Sprite Up !!! Automate your process of creating sprites.

Posted by manoj on June 23rd, 2011

Hi all,

In the past few days, I was given a push to find a suitable method that allowed us to automate the much needed but  painstaking of creating sprites for webpages to improve their performance.The problem was that going through the process of spriting images was a tedious process for a person not used to Photoshop tools and meticulous image adjustments in the corresponding Css.
After spending some time with Mr Google, I stumbled upon an application that allowed us to automate the process, leaving the task of spriting images and adjusting the corresponding css upto the application.

Lets take a look at it.

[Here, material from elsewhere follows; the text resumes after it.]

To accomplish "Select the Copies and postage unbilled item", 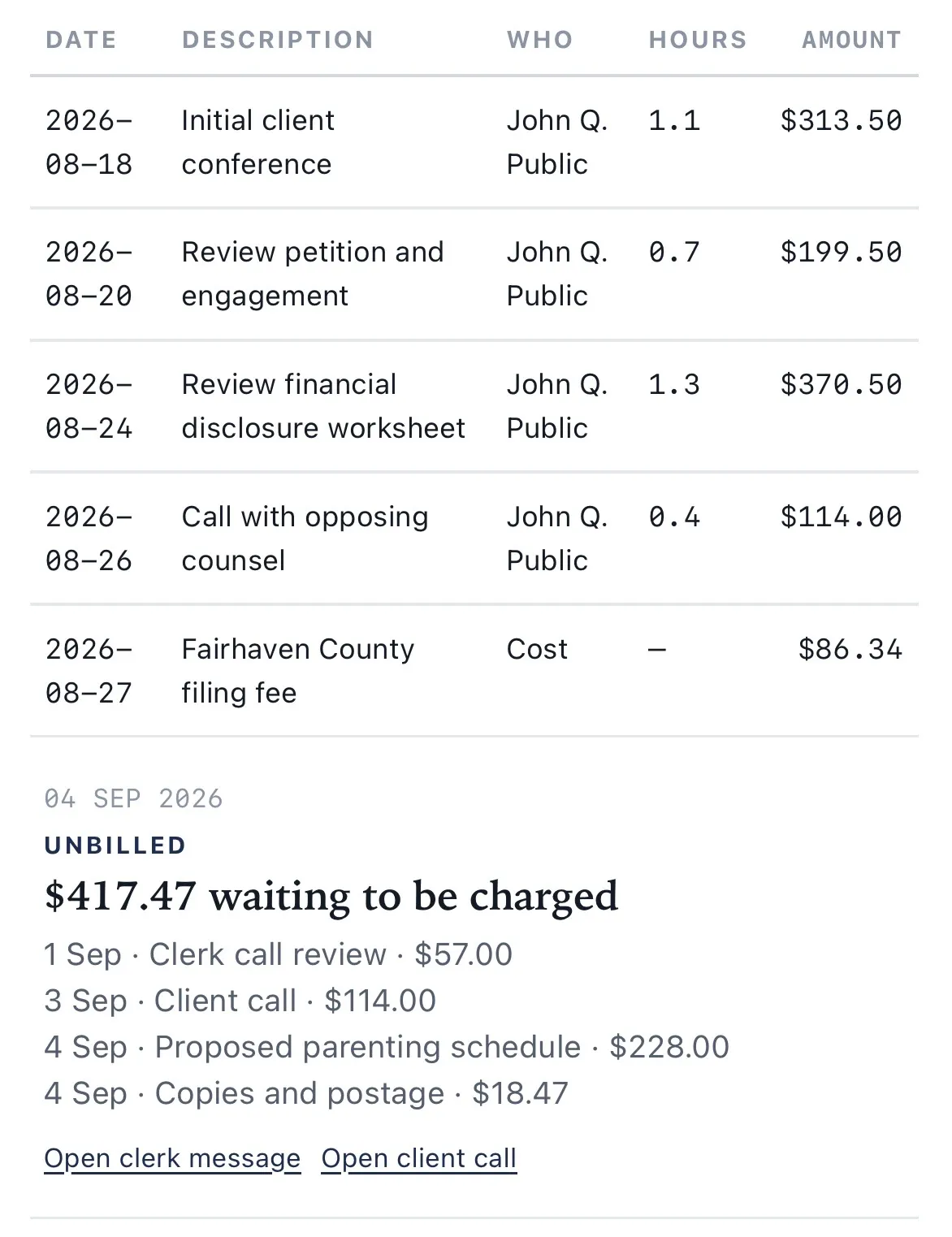I will pos(306,1093).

I’m sure that even if you give it 1 shot, you are bound to appreciate the ease of spriting your images to give it another go.

First things first, get SMARTSPRITES : - http://csssprites.org/.

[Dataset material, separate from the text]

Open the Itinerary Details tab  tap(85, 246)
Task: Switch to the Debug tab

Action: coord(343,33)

Once you’ve got that done, all you’ve got to do is put in place holders to indicate that a particular image is to be included in the spriting process.
To do that indicate where you would like the sprite to be placed with something like this at the top of your css …

 /** sprite: myspriteVertical; sprite-image: url('../images/myspriteVertical.png'); sprite-layout: vertical */ 
sprite: myspriteVertical  - This is the reference for the final image to be used in the css
sprite-image: url(‘../images/myspriteVertical.png’)  -This specifies the path of the final image.
sprite-layout: vertical  - It specifies the layout of images in your sprite. It can be vertical, horizontal or repeating.

Next go to the place in the css where you have an image. For example, my Css had something like

.home .searchWiget_widget_Header{font-size:18px;color:#fff;padding:14px 10px 2px 10px; background:url("../images/header-top.png") no-repeat 0 0;}
Now for this to application to recognize candidate images the background image property needs a separate line of it’s own. Although the refactor doesn’t take time, it becomes easier if you start off with separate lines the next time you create a css.
So I split it into something like
.home .searchWiget_widget_Header{font-size:18px;color:#fff;padding:14px 10px 2px 10px;
background-image:url("../images/header-top.png");
background-repeat: no-repeat;
background-position:0 0; }

Note that this image specifies a positioning of top,left. We need to provide that for our image position in the final sprite.

Now simply add placeholders as shown below.
.home .searchWiget_widget_Header{font-size:18px;color:#fff;padding:14px 10px 2px 10px;
background-image:url("../images/header-top.png");/** sprite-ref: myspriteVertical; sprite-alignment: left */
background-repeat: no-repeat;}
sprite-ref: myspriteVerticalThis is the reference to the final sprite where it will be included as one of the images.
sprite-alignment: leftThis specifies that the image is to be aligned on the left in the final sprite. This corresponds to the background-position attribute. Other than left, it can be top, bottom or right.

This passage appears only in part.